EU agrees on major emissions reduction target in climate law revision
The updated law introduces new flexibilities designed to help member states and industries manage the transition while strengthening the post-2030 climate framework. It aims to balance competitiveness, social fairness, energy security, and long-term investment conditions.
Negotiators also agreed to delay the rollout of the EU Emissions Trading System for buildings and road transport (ETS2) from 2027 to 2028. The deal outlines that reductions must primarily be achieved domestically, though the use of high-quality international carbon credits and permanent domestic removals under the EU ETS is permitted to provide some flexibility across sectors.
The agreement emphasizes strengthening the enabling framework to support innovation, simplify processes, ensure energy affordability, and maintain natural carbon sinks.

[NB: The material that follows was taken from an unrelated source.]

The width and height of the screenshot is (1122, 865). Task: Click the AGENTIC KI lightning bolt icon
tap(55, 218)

It also reinforces a review mechanism, mandating regular assessments of competitiveness, energy prices, and net removals, with the European Commission required to propose additional measures if targets are not being met.

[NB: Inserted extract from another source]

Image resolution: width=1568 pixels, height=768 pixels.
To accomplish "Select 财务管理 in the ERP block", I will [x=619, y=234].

From 2036, member states will be allowed to use international carbon credits for up to 5% of 1990 EU net emissions, ensuring that at least 85% of reductions by 2040 occur within the EU. A pilot phase between 2031 and 2035 may help develop a high-integrity global carbon credit market. Future reviews will determine whether additional credit use should be permitted for post-2030 national targets.
The agreement remains provisional and must be formally approved by both the European Parliament and the European Council before adoption. The original European Climate Law, passed in 2021, established the EU’s binding objectives of climate neutrality by 2050 and a minimum 55% net emissions reduction by 2030.